The concluding chapter, with a humanistic perspective on learning and technology, emphasizes the unique human aspects that AI cannot replicate, such as factuality, creativity, and humanity.
This chapter is devoted to understanding how the main ideas in graph theory and combinatorics optimization can assist insight-driven problem solving, and thereby, create public impact. The reader sees how such ideas have laid the foundation for apps such as Google Maps and how they are being used to improve our understanding of social networks, design transportation networks, create efficiency schedules for sports events, enhance cryptosystems, and improve the efficiency of supply chains. The reader also learns how analytics scientists have been able to learn from the amazing ability of nature in problem solving (swarm intelligence) and use this to develop effective insight-driven problem solving approaches that can yield powerful insights in addressing complex societal problems.

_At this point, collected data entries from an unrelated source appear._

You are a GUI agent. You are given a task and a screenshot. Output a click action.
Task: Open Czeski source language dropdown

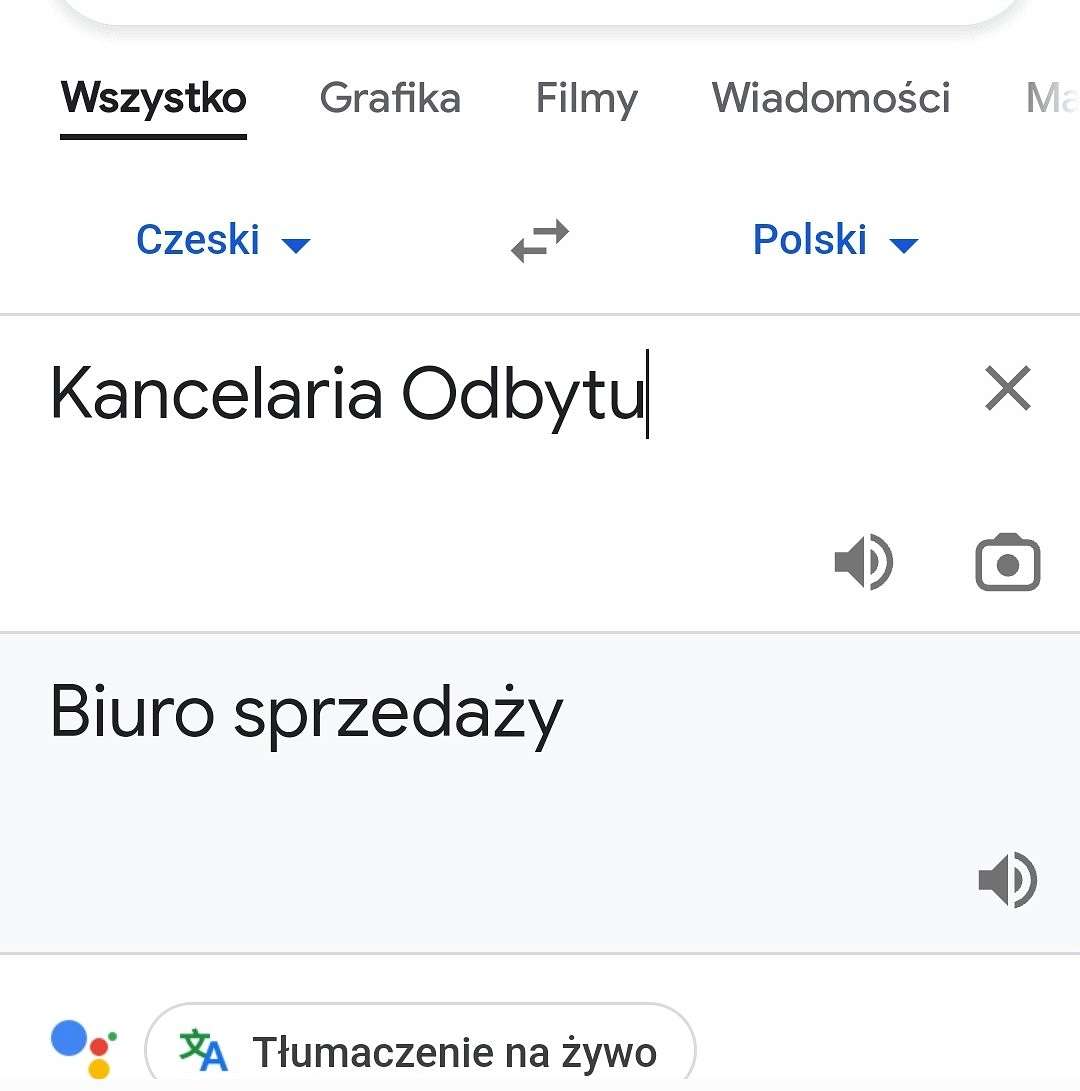[223, 240]
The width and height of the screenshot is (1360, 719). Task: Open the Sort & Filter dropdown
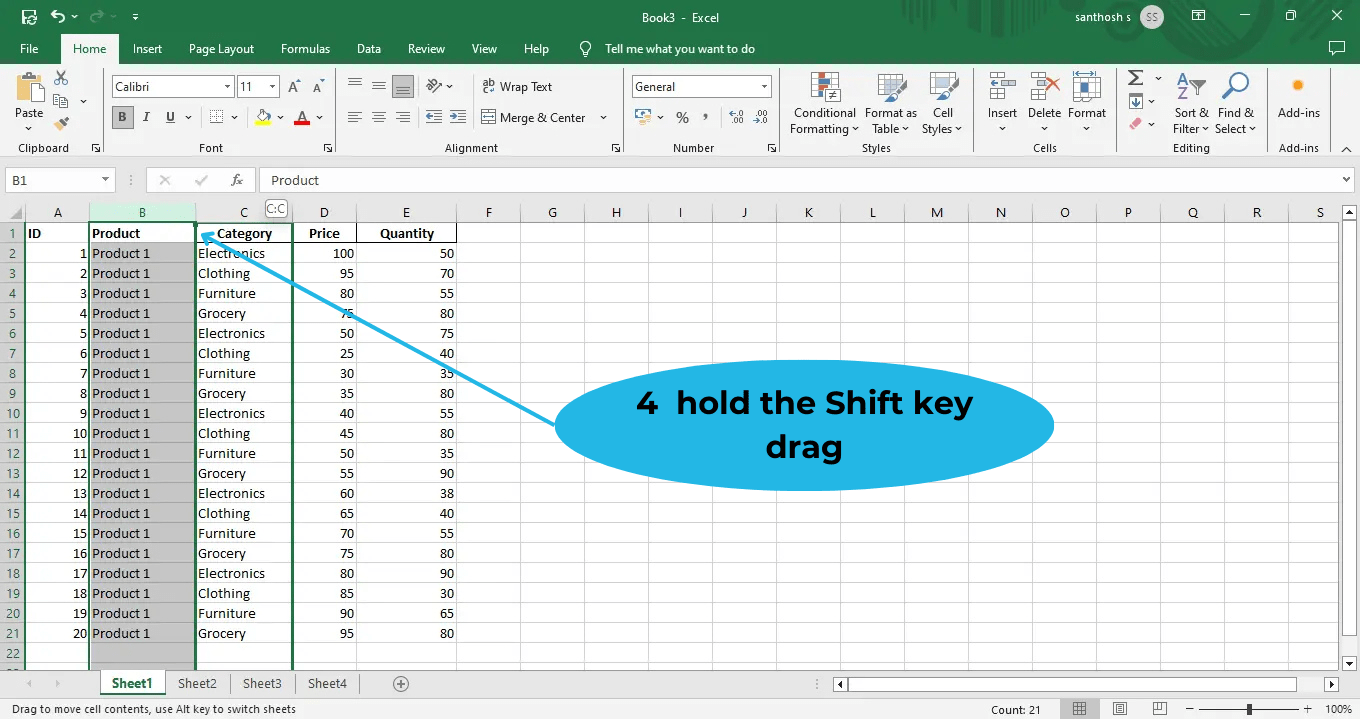1190,104
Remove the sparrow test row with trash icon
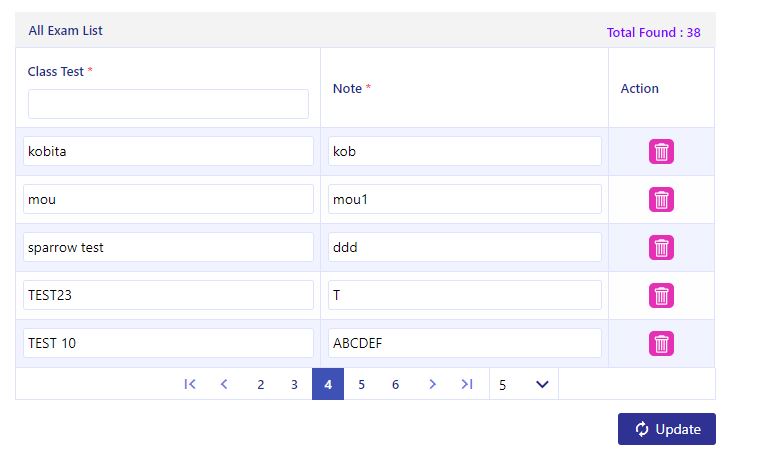Image resolution: width=776 pixels, height=469 pixels. tap(661, 247)
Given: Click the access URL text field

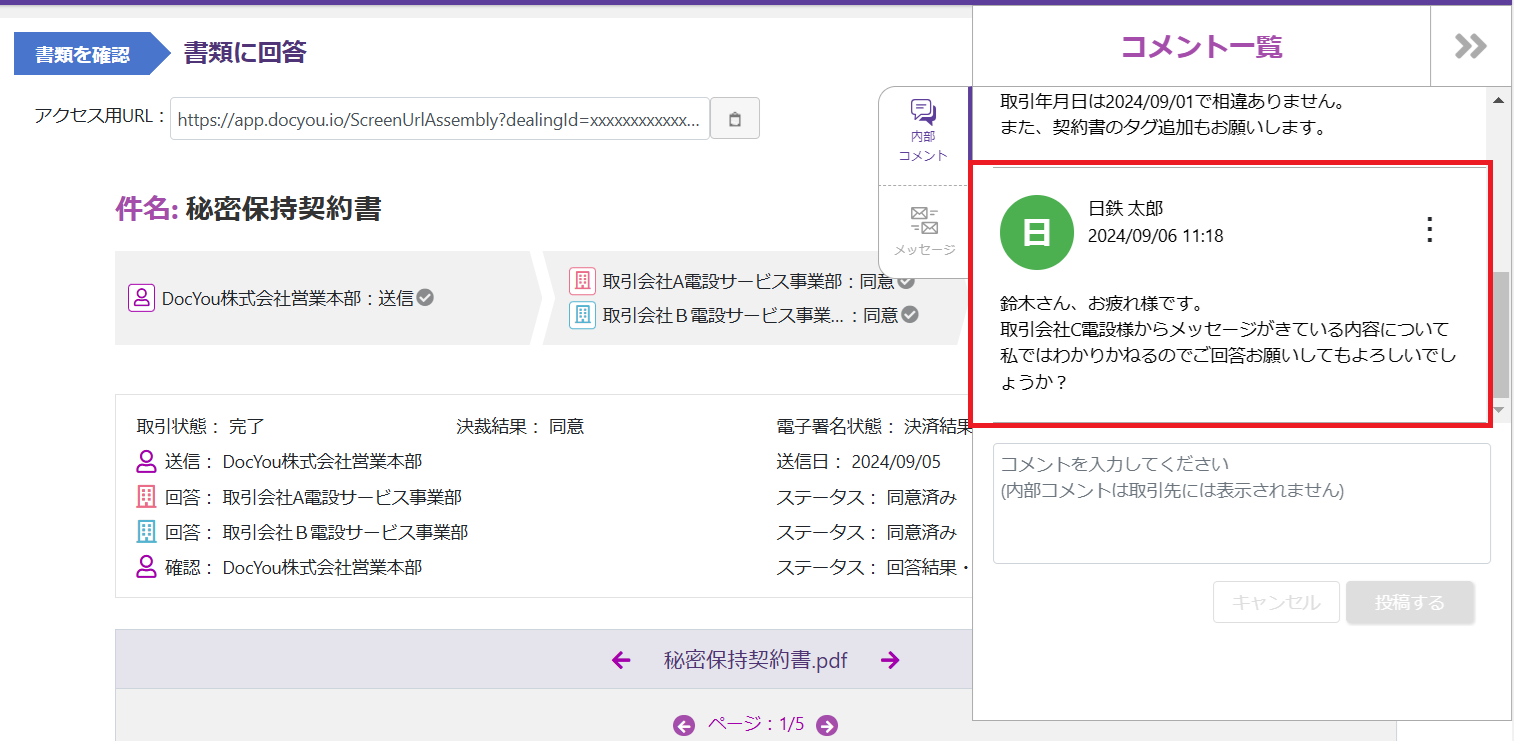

This chapter starts by communicating how various aspects of our lives involve interacting with queues. It then provides a brief history of the main inception of queueing theory and its main governing princples, and discusses how it has impacted various aspects of our lives. It educates the reader about the main ideas and principles in queueing theory and also elaborates on the psychological aspects of waiting in queues. Showcasing various examples of how the main ideas in queueing theory have enabled important improvements, ranging from what happened during Queen Elizabeth II’s memorial, to the creation of the internet and modern telephones, to our experiences in airports or on roads, the chapter presents queueing theory as a potent branch of analytics science that has enabled scholars to make the world a better place. The chapter also discusses the vital interplays between queueing theory, public policy, and technology.
This chapter is devoted to data analysis and its critical role in analytics science. The reader is introduced to the science of inference from observations and experiments and learns about the main ideas in data analysis that have been influential in addressing societal problems. Real-world examples are used throughout to convey the main ideas and illustrate why data analyses performed without sufficient care can yield wrong insights. Successful examples of insight-driven problem solving approaches in data analysis are contrasted with those that can yield wrong insights, and the reader is taken on an engaging yet educational journey that depicts how and why successful insight-driven problem solving approaches using data can have significant public impact.